WHAT IS REQUIRED
Please arrange the material as a numbered list, from its first line through the line that contains "[x=370, y=127]", skipping blank lines and leaving out the pictures.

MATERIAL PROVIDED
====

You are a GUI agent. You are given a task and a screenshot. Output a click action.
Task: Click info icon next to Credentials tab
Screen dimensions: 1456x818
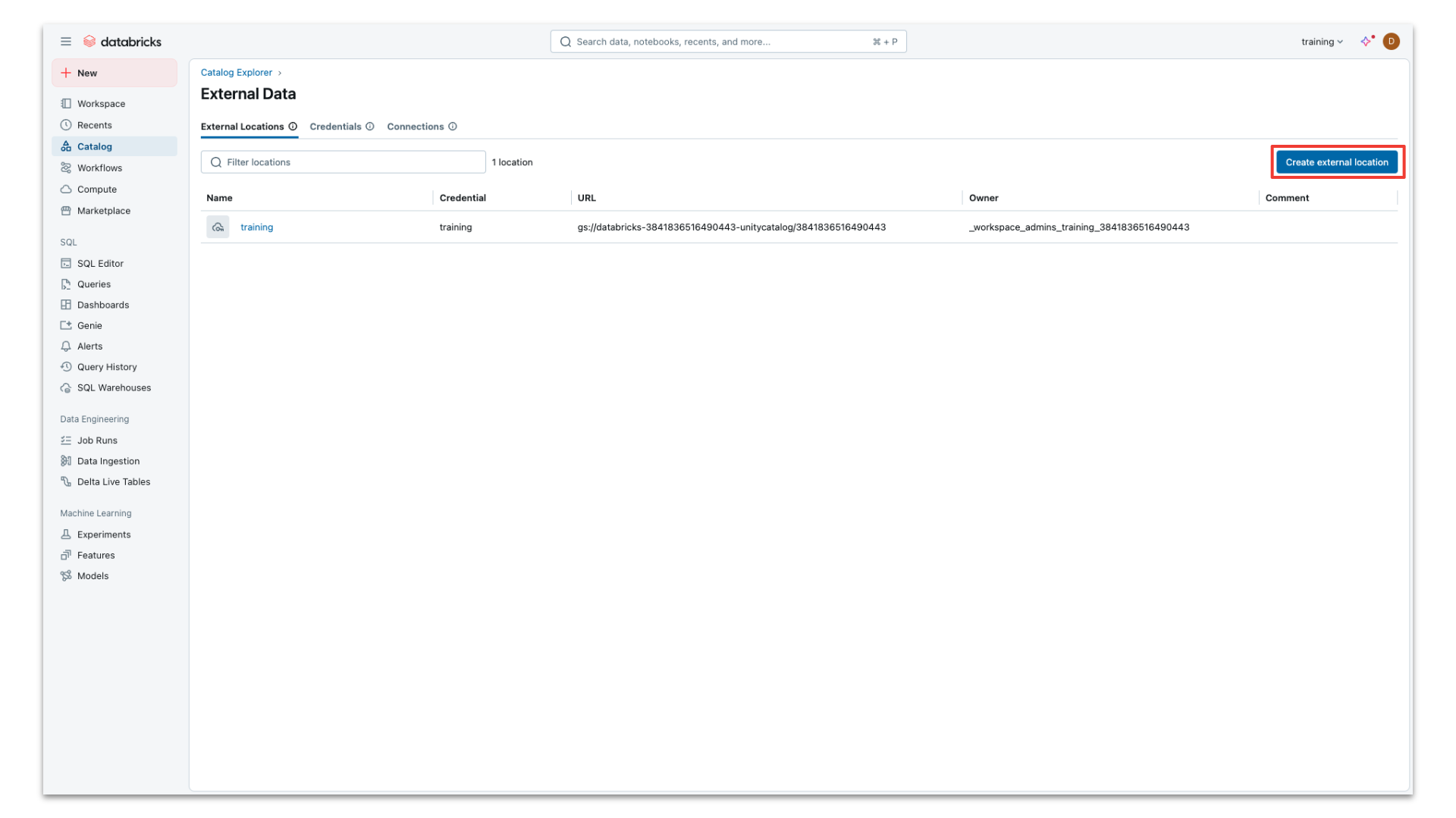[x=370, y=127]
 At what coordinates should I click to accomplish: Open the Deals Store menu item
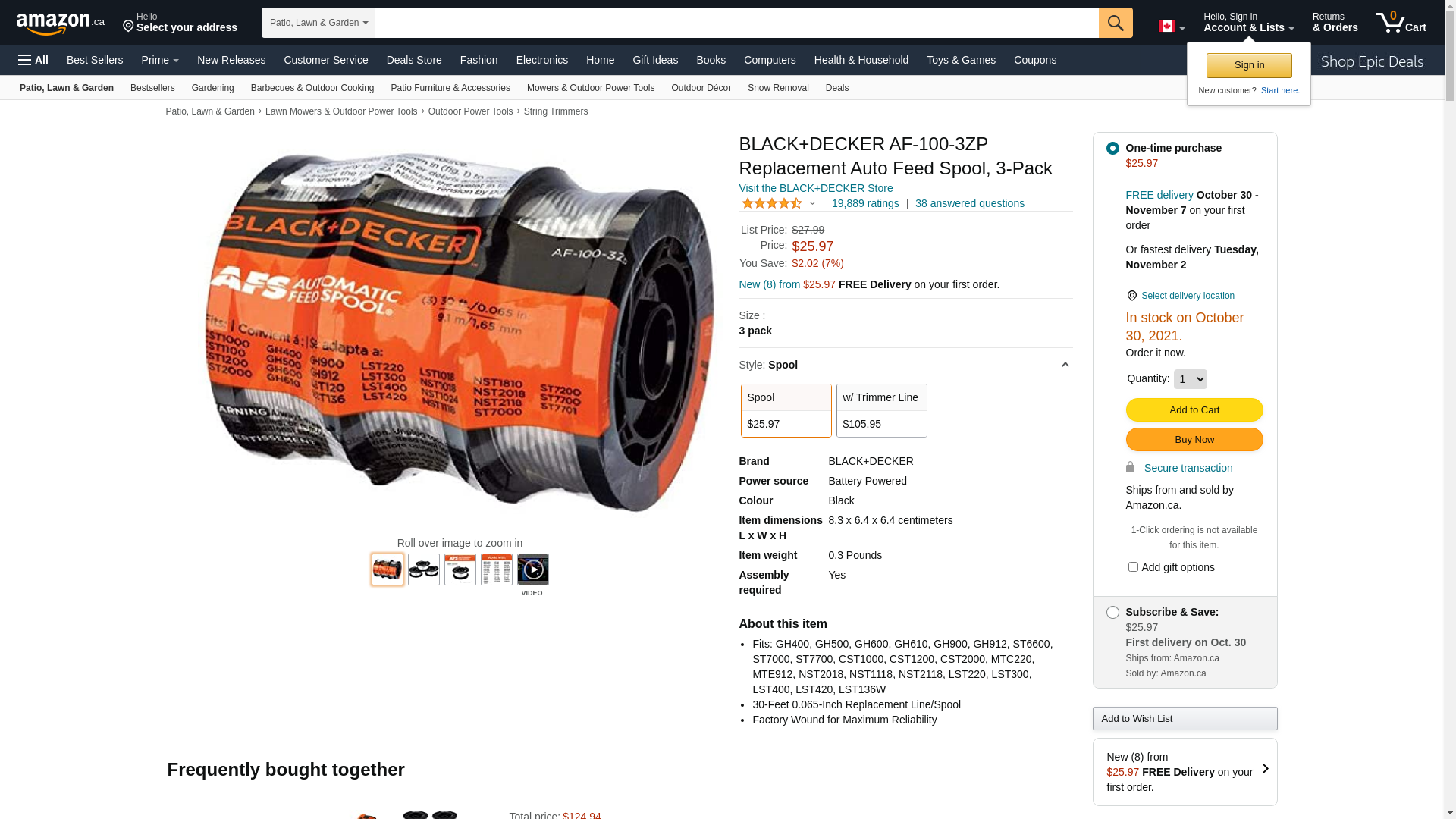tap(414, 60)
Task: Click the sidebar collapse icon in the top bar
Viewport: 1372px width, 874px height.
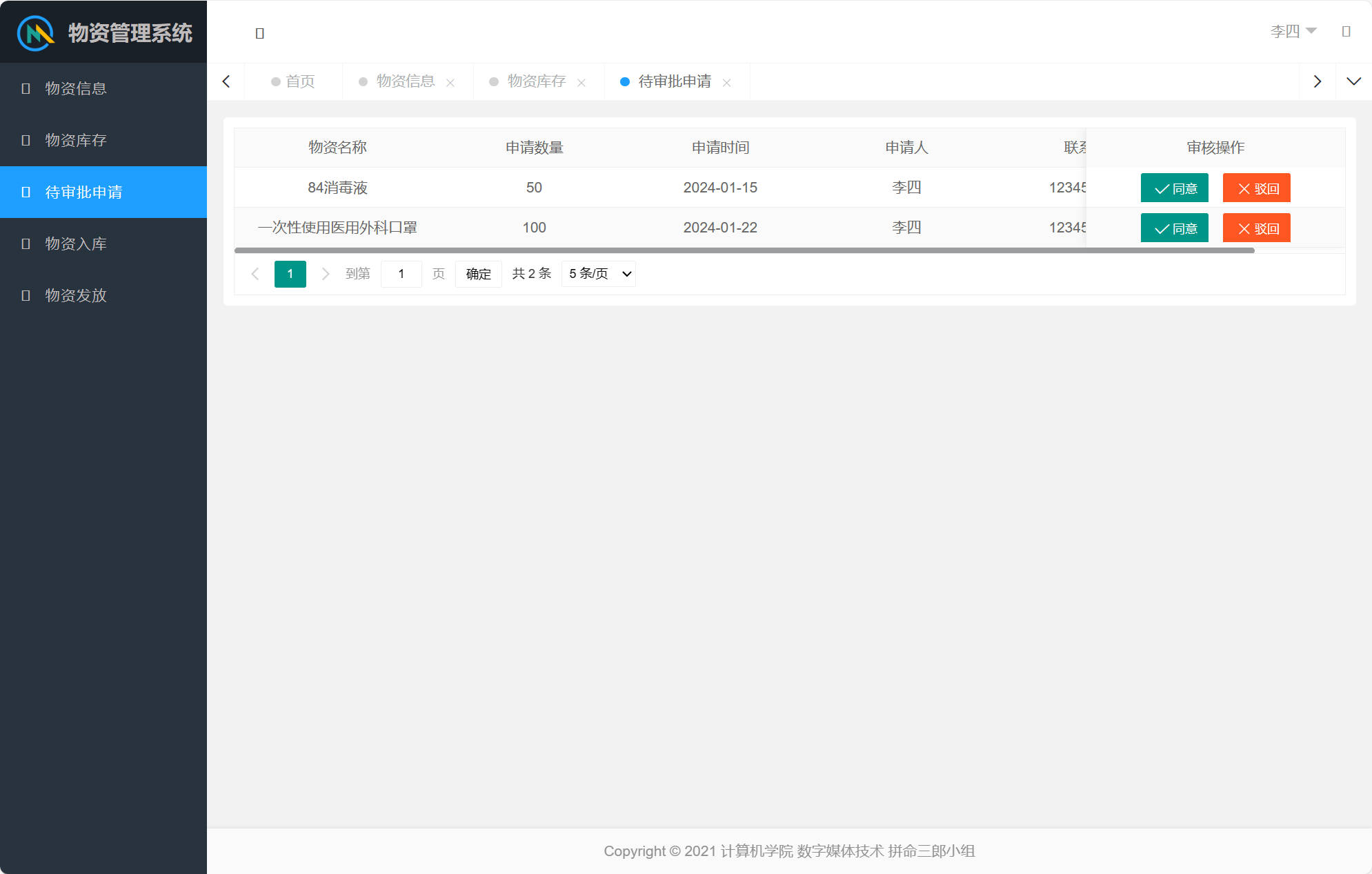Action: [x=260, y=32]

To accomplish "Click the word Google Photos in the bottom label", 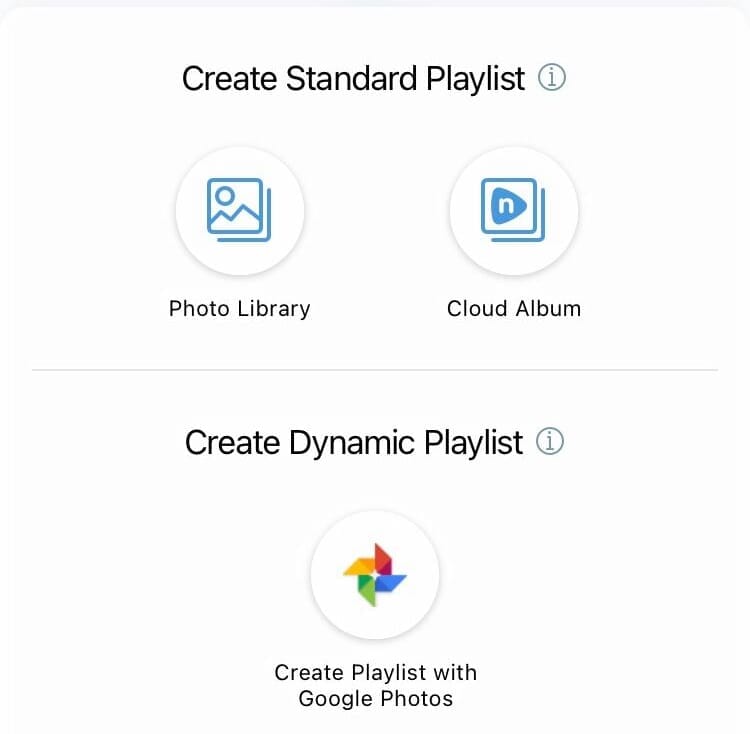I will pyautogui.click(x=375, y=699).
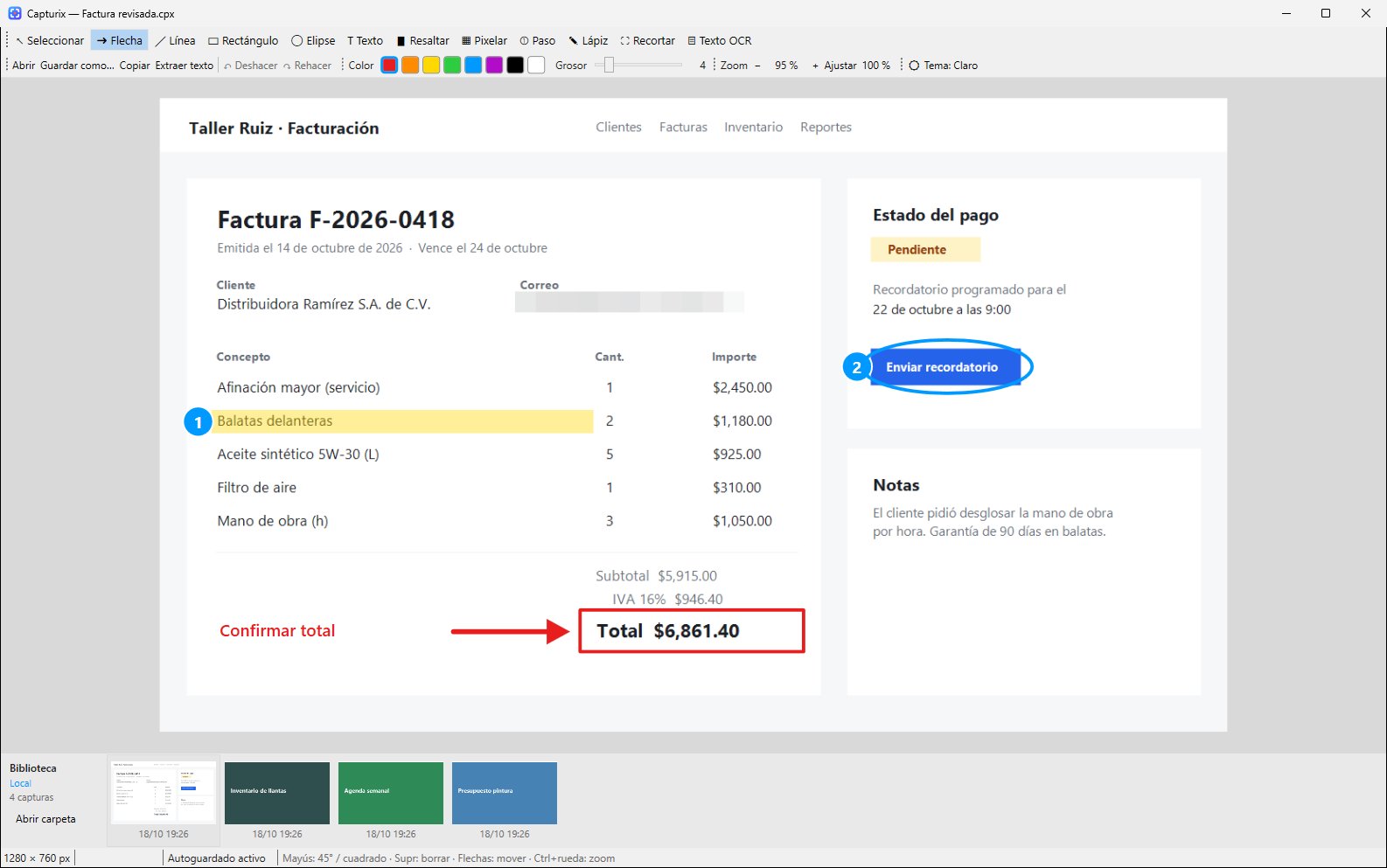Click the zoom-out minus button
The height and width of the screenshot is (868, 1387).
point(757,66)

====

FULL ANSWER
1. You are a GUI agent. You are given a task and a screenshot. Output a click action.
2. Task: Click info icon next to Credentials tab
3. Screen dimensions: 1456x818
4. [x=370, y=127]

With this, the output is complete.